Automating Kubernetes Workflows with Kyverno's Mutating Webhooks

Hi there! I’m Rodrigo, a Staff Site Reliability Engineer at Miro. In this article, I’m excited to share how Miro’s Compute team automates complex Kubernetes workflows using Kyverno’s mutating webhooks. Whether you’re a seasoned Kubernetes administrator or just getting started with container orchestration, you’ll learn how Kyverno can streamline your operations, enhance security, and bring a new level of efficiency to your Kubernetes environments. Join me as we explore practical examples and best practices that you can apply to your own infrastructure. Let’s dive in and unlock the power of Kyverno together!

Infrastructure as code and configuration management tools like Terraform, AWS CloudFormation, Pulumi, CDK, and Ansible have revolutionized how engineers define, consume, and configure infrastructure. These tools generally share a common feature: they provide a declarative system, allowing users to define their desired state of affairs from both infrastructure and runtime perspectives.

Kubernetes aligns with this approach. Backed by a powerful, API-driven platform, Kubernetes was built to be declarative from its inception. Kubernetes manifests and template-based solutions built on top of it — such as Helm charts — allow developers to define exactly what they expect and require from the Kubernetes cluster runtime. These manifests, which are structured OpenAPI definitions of Kubernetes native or custom resources, are applied to the cluster. Controllers running in the cluster then take actions to consolidate the intended features, bringing the actual state as close as possible to the declared state in the manifest.

Introducing the Kubernetes Dynamic Admission Control

While Kubernetes’ declarative nature provides a robust foundation for defining desired states, there are scenarios where dynamic changes or mutations to manifests during admission become necessary. This is where Kubernetes Dynamic Admission Control comes into play, allowing for real-time validations and modifications that can address complex requirements or enforce specific policies.

1. Admission Webhooks

It’s important to note that, in general, it’s preferable to maintain the desired state of a Kubernetes resource in a plain manifest file.

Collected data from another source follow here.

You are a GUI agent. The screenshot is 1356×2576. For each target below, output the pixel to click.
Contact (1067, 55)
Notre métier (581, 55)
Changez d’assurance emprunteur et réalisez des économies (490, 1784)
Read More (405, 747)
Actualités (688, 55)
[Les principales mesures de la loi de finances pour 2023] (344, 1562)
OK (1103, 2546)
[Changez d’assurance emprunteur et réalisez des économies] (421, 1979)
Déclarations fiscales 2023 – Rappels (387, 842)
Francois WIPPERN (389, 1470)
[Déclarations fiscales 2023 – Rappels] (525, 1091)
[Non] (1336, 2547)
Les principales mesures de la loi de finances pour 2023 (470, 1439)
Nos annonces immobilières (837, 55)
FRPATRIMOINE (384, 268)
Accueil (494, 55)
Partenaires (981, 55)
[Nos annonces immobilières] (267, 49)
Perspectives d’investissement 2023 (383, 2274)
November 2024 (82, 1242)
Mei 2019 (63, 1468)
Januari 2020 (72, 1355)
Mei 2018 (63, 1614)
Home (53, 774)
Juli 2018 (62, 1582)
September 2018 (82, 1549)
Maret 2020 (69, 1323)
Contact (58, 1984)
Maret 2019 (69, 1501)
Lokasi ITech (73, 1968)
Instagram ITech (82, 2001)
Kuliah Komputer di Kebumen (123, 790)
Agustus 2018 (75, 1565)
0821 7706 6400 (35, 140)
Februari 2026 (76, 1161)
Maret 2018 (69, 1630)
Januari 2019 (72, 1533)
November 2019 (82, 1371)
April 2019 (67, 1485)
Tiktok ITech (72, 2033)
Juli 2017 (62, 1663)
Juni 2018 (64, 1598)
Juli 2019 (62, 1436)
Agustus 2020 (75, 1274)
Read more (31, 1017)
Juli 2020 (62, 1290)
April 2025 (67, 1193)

This approach allows developers and platform engineers to easily trace the actual state in the cluster back to the defining code. Dynamic Admission Control should be used judiciously, primarily for complex scenarios where a centralized system is necessary to address intricate requirements.

Back in 2017, Kubernetes 1.7 introduced two of the most important features up to this day: Custom Resource and Dynamic Admission Control. These features significantly expanded Kubernetes’ extensibility, allowing users to define custom objects and implement custom logic during the admission process.

The dynamic admission control system is composed of admission webhooks, which are HTTP callbacks that receive admission requests and do something with them. Users can define two types of admission webhooks, validating admission webhook and mutating admission webhook. Mutating admission webhooks are invoked first, and can modify objects sent to the API server to enforce custom behavior. After all object modifications are complete, and after the incoming object is validated by the API server, validating admission webhooks are invoked and can reject requests to enforce custom policies.

apiVersion: admissionregistration.k8s.io/v1
kind: MutatingWebhookConfiguration
metadata:
 name: "pod-policy.example.com"
webhooks:
- name: "pod-policy.example.com"
 rules:
 - apiGroups:   [""]
   apiVersions: ["v1"]
   operations:  ["CREATE"]
   resources:   ["pods"]
   scope:       "Namespaced"
 clientConfig:
   service:
     namespace: "example-namespace"
     name: "example-service"
   caBundle: <CA_BUNDLE>
 admissionReviewVersions: ["v1"]
 sideEffects: None
 timeoutSeconds: 5

Kyverno: A Policy Engine Designed for Kubernetes

Kyverno logo

While Kubernetes’ built-in admission controllers provide a solid foundation for resource management, they often require custom coding and maintenance of separate webhook servers. This can be challenging for teams looking for a more integrated and user-friendly solution. Enter Kyverno, a policy engine designed specifically for Kubernetes that addresses these challenges head-on. Kyverno extends the concept of admission control, offering a more accessible and powerful way to define and enforce policies across your Kubernetes clusters, providing a generic policy engine managed as Kubernetes resources, requiring no new language knowledge when writing those policies.

What is Kyverno?

Kyverno is an open-source policy engine specifically designed for Kubernetes. It allows cluster administrators to manage policies as Kubernetes resources, so it seamlessly integrates with existing Kubernetes workflows and tools.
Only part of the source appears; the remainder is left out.